Estratto del documento ->
_____
Articolo di Andrea Elia Rovera
Pubblicato in data 25/01/2023

In questi giorni il mondo del web si è diviso e spaccato per le scelte a favore del mondo LGBT fatte da Amadeus, direttore artistico di “Sanremo 2023”, con l’appoggio e il sostegno di Stefano Coletta, Direttore Rai e Direttore del Prime Time.

Nel prossimo Festival della Canzone Italiana, infatti, sono già stati annunciati diversi momenti dedicati alla comunità LGBT che, manco a dirlo, saranno pagati e foraggiati con il denaro pubblico dei contribuenti italiani.

Il collega Luigi Mascheroni, su “Il Giornale” del 23 gennaio scorso, riferendosi a Coletta ha scritto: “L’uomo che trasforma tutto ciò che tocca in un’industria dello spettacolo gay friendly, la televisione come ininterrotto flusso domestico e la fluidità di genere come normalità di rete”.

Parole forti quanto vere. E’ sotto gli occhi di tutti che da quando Coletta ricopre l’incarico di Direttore Rai il palinsesto LGBT è aumentato in modo esponenziale.

Noi di “Civico 20 News”, ad esempio, ci eravamo già occupati della discutibile scelta di Amadeus di portare Gianluca Gori sul palco dell’Ariston travestito da Drusilla Foer. In quell’occasione Gori ha addirittura proferito una bestemmia offendendo milioni di Cattolici, Evangelici, Ortodossi e Anglicani.

Sull’inopportunità di certe manifestazioni sul palco di Sanremo era anche intervenuto Mario Adinolfi, fondatore del “Popolo della Famiglia”, che in un tweet breve ma incisivo aveva scritto: “Una volta Sanremo era lo specchio del Paese. Ora pare un manicomio dove sono tutti fluidi e vanno in giro mezzi nudi e coi capelli pitturati come una tribù Cheyenne”.
_____
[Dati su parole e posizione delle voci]
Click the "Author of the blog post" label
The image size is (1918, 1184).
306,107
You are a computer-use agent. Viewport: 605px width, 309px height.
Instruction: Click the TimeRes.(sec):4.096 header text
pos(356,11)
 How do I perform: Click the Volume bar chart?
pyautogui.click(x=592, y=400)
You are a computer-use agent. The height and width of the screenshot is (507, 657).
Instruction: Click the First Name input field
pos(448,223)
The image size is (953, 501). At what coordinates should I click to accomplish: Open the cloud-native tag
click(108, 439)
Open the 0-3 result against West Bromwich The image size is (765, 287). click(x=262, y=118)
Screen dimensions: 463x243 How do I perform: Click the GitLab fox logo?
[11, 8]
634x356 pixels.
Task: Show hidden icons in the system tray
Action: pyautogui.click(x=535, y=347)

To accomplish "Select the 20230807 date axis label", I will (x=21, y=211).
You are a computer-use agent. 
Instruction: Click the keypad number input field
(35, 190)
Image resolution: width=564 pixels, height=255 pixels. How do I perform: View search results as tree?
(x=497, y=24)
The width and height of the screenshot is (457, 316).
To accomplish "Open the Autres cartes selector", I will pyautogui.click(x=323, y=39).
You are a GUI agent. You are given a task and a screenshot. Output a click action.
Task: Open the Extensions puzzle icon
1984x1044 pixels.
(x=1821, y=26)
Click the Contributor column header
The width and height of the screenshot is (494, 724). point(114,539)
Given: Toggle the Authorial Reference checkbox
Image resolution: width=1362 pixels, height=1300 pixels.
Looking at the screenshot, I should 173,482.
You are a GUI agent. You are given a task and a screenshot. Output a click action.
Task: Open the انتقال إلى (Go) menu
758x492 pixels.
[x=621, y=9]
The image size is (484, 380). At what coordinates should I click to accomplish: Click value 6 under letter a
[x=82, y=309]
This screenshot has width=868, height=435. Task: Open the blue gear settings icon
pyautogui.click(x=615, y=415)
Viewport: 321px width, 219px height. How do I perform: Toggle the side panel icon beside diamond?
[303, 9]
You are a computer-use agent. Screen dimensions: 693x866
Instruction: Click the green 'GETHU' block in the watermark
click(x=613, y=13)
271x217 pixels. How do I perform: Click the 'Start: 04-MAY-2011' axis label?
_____
Cosa fare -> Stampa senza modifiche il passo dell'articolo su Sanremo 2023 che va da "Articolo di Andrea" fino a "del Prime Time." compreso. Qui le voci non hanno alcun ruolo.

Risultato dell'esercizio ->
Articolo di Andrea Elia Rovera
Pubblicato in data 25/01/2023

In questi giorni il mondo del web si è diviso e spaccato per le scelte a favore del mondo LGBT fatte da Amadeus, direttore artistico di “Sanremo 2023”, con l’appoggio e il sostegno di Stefano Coletta, Direttore Rai e Direttore del Prime Time.